====== TASK MATERIAL ======

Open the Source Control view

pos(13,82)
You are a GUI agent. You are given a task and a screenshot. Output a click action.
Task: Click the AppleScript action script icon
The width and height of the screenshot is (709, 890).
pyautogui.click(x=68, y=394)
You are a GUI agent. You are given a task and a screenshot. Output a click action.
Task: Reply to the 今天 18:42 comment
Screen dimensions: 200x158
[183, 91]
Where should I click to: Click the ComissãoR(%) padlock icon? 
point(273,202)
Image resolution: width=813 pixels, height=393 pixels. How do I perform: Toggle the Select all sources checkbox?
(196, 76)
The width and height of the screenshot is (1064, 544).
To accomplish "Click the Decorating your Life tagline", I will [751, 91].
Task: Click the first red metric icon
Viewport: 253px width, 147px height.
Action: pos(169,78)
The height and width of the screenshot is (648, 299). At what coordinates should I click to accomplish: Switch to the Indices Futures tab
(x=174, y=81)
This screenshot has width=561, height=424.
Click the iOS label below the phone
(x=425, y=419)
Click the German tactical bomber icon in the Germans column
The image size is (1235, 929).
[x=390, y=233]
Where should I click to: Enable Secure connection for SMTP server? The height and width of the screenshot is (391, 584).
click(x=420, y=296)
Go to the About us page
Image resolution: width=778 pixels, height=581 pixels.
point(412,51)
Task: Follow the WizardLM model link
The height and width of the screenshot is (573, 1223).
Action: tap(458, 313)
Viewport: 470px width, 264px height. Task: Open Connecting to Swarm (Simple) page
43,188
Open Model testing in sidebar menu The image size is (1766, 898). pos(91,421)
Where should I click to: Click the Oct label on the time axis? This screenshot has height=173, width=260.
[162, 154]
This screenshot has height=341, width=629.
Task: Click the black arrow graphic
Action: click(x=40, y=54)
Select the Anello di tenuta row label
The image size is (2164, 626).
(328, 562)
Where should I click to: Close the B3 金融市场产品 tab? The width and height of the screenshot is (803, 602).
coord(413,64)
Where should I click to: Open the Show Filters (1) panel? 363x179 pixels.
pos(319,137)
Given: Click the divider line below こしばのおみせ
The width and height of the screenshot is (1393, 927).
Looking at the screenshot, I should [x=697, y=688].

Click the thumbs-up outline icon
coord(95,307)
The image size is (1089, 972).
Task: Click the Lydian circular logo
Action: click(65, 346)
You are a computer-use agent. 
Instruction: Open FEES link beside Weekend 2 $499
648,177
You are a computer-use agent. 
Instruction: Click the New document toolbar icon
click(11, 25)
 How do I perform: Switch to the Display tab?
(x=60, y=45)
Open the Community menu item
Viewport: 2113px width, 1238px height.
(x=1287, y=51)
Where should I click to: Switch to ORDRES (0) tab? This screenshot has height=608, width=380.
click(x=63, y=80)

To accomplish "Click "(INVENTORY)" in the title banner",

======

◆ TO DO
Rewrite the records above as a numbered list, starting at the line containing "Where should I click to: Click the Oct" and ending at the line containing "pos(319,137)", with both of those lines included. Leave out any blank lines.

◆ PROBLEM SOLUTION
1. Where should I click to: Click the Oct label on the time axis? This screenshot has height=173, width=260.
2. [162, 154]
3. This screenshot has height=341, width=629.
4. Task: Click the black arrow graphic
5. Action: click(x=40, y=54)
6. Select the Anello di tenuta row label
7. The image size is (2164, 626).
8. (328, 562)
9. Where should I click to: Close the B3 金融市场产品 tab? The width and height of the screenshot is (803, 602).
10. coord(413,64)
11. Where should I click to: Open the Show Filters (1) panel? 363x179 pixels.
12. pos(319,137)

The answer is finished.